Under the new decision, which became effective on March 1, EU banks' Vietnam branches can now receive from Vietnamese corporate customers maximum deposits in local currency equivalent to 400 per cent of their registered capital (up from 250 per cent), as well as deposits worth up to 350 per cent of registered capital from Vietnamese individuals (up from 250 per cent).

 

Previously, under the Vietnam-US Bilateral Trade Agreement, Vietnam allowed US banks to mobilized capital in Vietnamese dong equalling to 400 per cent of their registered capital from organisations and 350 per cent from individuals from December 2004. The cap will be gradually raised and will be removed by 2010.

 

Some experts said that the move resulted from the negotiations between Vietnam and the EU in order to create a better environment for businesses on both sides. It’s part of the government’s plan in the process of negotiating for entering the World Trade Organisation (WTO).

 

This was not the first time that the central bank raised the cap on dong deposits for EU banks.

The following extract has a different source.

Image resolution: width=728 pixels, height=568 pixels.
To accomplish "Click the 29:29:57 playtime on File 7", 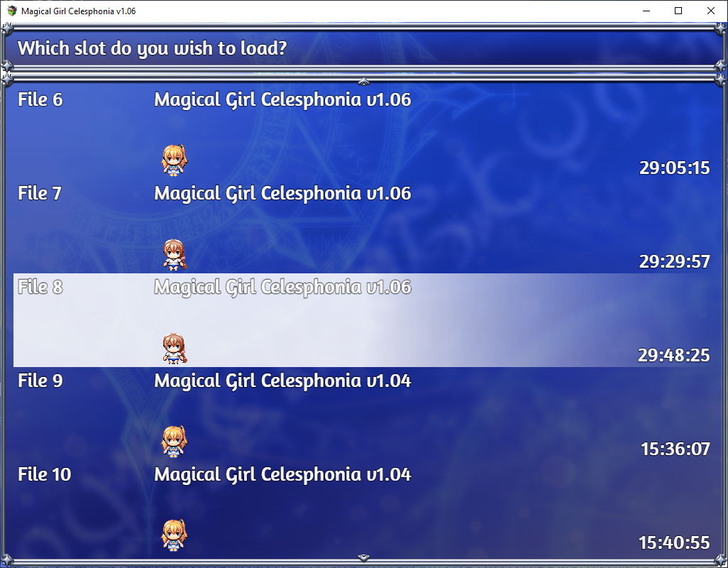I will [x=675, y=261].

In 2004, the central bank lifted the rate to 250 per cent from 50 per cent. The central bank has not decided whether to further raise the cap on EU banks in 2005 or not. Meanwhile, almost all of foreign banks asked the SBV to bring out a schedule for opening the sector.

 

Despite of not meeting the requirements, however, according to Mr. Alain Cany, Director of HSBC in Vietnam, the move of lifting the dong deposit cap on EU banks was a good signal. He hoped that Vietnam could boost its process of integrating into the world economy.

 

Vietnam now has 27 foreign bank branches, four joint venture banks, three wholly foreign-invested finance-leasing companies, and some 44 representative offices of foreign credit institutions. Operations of foreign banks were appreciated by Vietnam’s central bank. However, currently, they hold only a 10 per cent share of the local market.